*** Opening Data ***

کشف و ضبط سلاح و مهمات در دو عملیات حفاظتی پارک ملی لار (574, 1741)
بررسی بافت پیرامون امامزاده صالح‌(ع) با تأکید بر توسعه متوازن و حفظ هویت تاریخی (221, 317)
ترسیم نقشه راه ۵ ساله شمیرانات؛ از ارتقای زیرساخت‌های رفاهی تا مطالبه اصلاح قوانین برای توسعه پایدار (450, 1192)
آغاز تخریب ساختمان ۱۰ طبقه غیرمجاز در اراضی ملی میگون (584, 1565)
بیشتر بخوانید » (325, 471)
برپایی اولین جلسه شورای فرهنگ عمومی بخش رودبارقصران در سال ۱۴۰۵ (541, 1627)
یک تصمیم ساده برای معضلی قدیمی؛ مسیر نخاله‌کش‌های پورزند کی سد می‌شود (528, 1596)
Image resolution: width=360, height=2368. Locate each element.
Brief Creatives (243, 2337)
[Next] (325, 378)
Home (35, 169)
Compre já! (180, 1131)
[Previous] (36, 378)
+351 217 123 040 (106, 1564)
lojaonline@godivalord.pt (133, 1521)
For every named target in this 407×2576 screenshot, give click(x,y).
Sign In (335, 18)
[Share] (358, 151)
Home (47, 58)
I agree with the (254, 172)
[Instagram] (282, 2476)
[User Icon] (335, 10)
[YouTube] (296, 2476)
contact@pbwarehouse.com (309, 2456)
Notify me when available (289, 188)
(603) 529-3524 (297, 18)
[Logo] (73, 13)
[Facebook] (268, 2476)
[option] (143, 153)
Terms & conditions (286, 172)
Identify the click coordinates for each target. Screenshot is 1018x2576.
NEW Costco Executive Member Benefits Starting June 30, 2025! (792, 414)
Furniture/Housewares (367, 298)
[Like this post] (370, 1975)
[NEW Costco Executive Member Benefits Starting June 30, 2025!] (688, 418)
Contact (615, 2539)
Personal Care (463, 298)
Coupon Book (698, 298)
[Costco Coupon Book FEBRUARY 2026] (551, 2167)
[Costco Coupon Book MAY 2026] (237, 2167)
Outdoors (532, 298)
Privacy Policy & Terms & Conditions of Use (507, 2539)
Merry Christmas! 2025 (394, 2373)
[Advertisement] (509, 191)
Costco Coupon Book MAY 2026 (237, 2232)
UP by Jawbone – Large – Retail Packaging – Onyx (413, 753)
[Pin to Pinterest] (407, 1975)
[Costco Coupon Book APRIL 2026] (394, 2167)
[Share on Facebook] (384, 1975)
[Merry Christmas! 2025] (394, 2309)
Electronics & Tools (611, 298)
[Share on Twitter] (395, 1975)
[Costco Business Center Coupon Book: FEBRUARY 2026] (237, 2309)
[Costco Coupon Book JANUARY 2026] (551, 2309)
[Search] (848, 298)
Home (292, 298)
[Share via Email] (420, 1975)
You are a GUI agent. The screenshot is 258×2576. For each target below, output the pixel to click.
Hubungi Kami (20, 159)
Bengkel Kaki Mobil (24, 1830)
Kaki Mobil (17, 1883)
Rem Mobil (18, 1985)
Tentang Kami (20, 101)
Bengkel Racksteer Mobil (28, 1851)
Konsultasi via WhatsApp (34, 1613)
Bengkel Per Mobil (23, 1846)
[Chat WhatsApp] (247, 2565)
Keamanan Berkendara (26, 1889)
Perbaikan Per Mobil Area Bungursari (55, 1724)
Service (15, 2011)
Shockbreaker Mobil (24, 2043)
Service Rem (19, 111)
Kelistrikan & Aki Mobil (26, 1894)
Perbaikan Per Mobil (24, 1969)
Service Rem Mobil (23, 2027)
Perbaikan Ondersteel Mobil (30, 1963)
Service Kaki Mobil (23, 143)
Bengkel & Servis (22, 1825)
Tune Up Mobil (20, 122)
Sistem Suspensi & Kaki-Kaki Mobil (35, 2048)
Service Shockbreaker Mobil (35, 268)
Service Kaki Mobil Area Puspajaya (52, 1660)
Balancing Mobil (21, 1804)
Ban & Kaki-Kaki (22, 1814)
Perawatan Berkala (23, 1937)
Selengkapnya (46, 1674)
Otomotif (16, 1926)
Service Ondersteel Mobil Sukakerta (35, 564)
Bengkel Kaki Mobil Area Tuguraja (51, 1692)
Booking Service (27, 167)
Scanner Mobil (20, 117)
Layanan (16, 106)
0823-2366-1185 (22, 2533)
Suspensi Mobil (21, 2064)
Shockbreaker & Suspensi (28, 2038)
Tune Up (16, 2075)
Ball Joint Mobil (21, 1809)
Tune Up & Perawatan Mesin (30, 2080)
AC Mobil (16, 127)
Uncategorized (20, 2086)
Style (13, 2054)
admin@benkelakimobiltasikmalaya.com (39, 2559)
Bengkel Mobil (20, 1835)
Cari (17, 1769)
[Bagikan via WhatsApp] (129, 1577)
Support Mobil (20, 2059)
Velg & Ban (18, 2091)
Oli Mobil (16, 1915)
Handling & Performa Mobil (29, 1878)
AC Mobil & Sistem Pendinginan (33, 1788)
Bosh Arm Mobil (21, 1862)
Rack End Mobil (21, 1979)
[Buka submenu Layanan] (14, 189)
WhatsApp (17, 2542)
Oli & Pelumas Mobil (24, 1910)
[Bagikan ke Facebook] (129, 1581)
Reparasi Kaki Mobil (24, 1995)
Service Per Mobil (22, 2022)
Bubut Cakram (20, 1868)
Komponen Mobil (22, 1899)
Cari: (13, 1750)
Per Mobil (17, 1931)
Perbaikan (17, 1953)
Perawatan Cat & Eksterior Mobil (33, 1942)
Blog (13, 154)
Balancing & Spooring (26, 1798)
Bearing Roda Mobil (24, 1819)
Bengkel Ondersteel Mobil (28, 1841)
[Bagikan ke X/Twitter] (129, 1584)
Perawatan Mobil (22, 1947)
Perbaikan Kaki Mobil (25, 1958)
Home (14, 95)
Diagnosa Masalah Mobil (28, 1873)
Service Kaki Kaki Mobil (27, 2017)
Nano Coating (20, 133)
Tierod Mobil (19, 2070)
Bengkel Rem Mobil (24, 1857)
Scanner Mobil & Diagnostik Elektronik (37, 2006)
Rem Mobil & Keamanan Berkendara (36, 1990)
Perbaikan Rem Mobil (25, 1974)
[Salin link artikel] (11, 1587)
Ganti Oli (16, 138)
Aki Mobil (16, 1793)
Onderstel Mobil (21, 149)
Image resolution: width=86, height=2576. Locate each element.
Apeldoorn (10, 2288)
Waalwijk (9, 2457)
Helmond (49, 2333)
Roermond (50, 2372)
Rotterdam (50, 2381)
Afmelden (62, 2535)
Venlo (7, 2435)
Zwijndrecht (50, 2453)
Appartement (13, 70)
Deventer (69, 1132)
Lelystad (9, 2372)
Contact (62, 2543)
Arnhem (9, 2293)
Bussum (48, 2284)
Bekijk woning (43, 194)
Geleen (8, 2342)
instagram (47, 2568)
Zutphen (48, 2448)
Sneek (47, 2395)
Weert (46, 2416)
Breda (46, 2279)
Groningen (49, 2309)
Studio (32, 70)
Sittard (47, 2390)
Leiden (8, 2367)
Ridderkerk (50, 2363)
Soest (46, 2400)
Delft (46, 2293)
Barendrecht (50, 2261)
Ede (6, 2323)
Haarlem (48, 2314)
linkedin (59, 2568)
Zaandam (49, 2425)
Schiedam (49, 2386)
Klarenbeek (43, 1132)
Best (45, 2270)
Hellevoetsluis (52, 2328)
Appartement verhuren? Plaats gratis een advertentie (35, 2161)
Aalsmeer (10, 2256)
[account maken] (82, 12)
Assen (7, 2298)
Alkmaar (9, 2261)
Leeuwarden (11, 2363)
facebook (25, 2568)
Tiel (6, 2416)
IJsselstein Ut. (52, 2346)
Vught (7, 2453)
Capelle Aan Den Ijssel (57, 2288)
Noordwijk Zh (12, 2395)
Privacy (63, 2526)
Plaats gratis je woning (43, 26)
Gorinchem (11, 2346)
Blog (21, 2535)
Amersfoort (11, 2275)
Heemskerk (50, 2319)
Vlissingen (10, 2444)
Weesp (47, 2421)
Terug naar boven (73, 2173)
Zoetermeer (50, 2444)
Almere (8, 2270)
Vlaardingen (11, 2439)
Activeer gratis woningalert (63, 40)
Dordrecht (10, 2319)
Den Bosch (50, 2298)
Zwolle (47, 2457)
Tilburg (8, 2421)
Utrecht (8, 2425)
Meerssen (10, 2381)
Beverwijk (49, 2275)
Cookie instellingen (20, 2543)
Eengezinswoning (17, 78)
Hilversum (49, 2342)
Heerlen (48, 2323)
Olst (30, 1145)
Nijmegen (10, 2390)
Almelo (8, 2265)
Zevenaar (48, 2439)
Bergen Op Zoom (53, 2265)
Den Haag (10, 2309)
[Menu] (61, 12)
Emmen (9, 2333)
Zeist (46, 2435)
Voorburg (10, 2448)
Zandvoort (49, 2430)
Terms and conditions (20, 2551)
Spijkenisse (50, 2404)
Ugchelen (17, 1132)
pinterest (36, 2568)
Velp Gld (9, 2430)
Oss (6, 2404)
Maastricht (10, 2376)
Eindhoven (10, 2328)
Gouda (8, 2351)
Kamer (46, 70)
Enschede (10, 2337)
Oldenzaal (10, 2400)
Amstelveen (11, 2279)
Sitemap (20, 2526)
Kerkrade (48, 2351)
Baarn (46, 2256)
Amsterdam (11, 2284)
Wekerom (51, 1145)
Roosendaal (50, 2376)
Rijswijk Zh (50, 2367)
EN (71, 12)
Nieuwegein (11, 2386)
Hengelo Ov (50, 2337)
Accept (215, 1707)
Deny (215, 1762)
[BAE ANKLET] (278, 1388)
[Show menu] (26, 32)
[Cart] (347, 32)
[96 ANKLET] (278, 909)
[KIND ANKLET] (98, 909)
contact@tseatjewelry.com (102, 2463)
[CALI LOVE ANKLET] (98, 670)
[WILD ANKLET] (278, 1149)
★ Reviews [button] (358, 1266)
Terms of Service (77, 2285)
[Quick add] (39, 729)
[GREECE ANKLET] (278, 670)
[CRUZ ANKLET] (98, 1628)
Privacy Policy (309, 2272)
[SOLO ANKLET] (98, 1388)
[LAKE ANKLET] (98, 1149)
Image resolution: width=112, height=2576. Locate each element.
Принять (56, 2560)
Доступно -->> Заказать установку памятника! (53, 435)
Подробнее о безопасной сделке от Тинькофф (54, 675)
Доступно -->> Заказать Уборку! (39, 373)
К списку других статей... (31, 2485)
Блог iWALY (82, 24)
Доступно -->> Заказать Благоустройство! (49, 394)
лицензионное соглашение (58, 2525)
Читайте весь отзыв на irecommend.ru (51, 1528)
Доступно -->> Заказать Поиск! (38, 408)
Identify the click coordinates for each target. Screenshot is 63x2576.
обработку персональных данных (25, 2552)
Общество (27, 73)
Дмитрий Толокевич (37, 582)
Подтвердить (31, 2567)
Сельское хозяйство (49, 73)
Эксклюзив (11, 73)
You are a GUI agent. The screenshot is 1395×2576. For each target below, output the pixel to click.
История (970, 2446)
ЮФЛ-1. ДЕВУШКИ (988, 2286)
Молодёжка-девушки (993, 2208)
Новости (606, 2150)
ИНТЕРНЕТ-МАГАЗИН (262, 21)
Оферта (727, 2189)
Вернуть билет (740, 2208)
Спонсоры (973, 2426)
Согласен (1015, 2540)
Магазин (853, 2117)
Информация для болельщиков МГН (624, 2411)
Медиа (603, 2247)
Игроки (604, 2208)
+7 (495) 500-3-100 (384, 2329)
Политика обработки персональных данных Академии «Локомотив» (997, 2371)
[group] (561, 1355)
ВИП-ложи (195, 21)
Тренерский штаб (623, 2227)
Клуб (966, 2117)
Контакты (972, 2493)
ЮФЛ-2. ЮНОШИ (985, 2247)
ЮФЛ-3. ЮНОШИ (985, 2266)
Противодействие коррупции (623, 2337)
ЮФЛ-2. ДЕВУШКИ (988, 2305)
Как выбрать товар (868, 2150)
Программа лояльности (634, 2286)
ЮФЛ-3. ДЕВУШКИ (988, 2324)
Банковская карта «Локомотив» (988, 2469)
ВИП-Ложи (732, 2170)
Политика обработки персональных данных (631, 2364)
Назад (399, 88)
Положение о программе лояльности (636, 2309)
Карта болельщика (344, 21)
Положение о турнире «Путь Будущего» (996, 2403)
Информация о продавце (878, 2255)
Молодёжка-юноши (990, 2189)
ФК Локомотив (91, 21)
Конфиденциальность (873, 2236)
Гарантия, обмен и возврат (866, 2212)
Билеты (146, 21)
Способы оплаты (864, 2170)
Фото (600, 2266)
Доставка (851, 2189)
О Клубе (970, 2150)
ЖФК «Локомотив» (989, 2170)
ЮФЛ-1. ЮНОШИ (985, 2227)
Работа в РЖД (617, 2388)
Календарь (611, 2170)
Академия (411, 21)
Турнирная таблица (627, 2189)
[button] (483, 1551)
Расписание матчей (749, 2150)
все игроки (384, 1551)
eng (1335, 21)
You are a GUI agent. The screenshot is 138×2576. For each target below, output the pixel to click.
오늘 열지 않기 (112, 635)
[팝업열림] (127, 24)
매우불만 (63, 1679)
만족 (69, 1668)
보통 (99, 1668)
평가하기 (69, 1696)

*** Closing Data ***

§ Task requirements:
Could you return exactly the lines above from the line with "Weesp (47, 2421)" to the line with "Подробнее о безопасной", both included, and nothing else?

§ Response to the task:
Weesp (47, 2421)
Terug naar boven (73, 2173)
Zoetermeer (50, 2444)
Almere (8, 2270)
Vlaardingen (11, 2439)
Activeer gratis woningalert (63, 40)
Dordrecht (10, 2319)
Den Bosch (50, 2298)
Zwolle (47, 2457)
Tilburg (8, 2421)
Utrecht (8, 2425)
Meerssen (10, 2381)
Beverwijk (49, 2275)
Cookie instellingen (20, 2543)
Eengezinswoning (17, 78)
Hilversum (49, 2342)
Heerlen (48, 2323)
Olst (30, 1145)
Nijmegen (10, 2390)
Almelo (8, 2265)
Zevenaar (48, 2439)
Bergen Op Zoom (53, 2265)
Den Haag (10, 2309)
[Menu] (61, 12)
Emmen (9, 2333)
Zeist (46, 2435)
Voorburg (10, 2448)
Zandvoort (49, 2430)
Terms and conditions (20, 2551)
Spijkenisse (50, 2404)
Ugchelen (17, 1132)
pinterest (36, 2568)
Velp Gld (9, 2430)
Oss (6, 2404)
Maastricht (10, 2376)
Eindhoven (10, 2328)
Gouda (8, 2351)
Kamer (46, 70)
Enschede (10, 2337)
Oldenzaal (10, 2400)
Amstelveen (11, 2279)
Sitemap (20, 2526)
Kerkrade (48, 2351)
Baarn (46, 2256)
Amsterdam (11, 2284)
Wekerom (51, 1145)
Roosendaal (50, 2376)
Rijswijk Zh (50, 2367)
EN (71, 12)
Nieuwegein (11, 2386)
Hengelo Ov (50, 2337)
Accept (215, 1707)
Deny (215, 1762)
[BAE ANKLET] (278, 1388)
[Show menu] (26, 32)
[Cart] (347, 32)
[96 ANKLET] (278, 909)
[KIND ANKLET] (98, 909)
contact@tseatjewelry.com (102, 2463)
[CALI LOVE ANKLET] (98, 670)
[WILD ANKLET] (278, 1149)
★ Reviews [button] (358, 1266)
Terms of Service (77, 2285)
[Quick add] (39, 729)
[GREECE ANKLET] (278, 670)
[CRUZ ANKLET] (98, 1628)
Privacy Policy (309, 2272)
[SOLO ANKLET] (98, 1388)
[LAKE ANKLET] (98, 1149)
Image resolution: width=112, height=2576. Locate each element.
Принять (56, 2560)
Доступно -->> Заказать установку памятника! (53, 435)
Подробнее о безопасной сделке от Тинькофф (54, 675)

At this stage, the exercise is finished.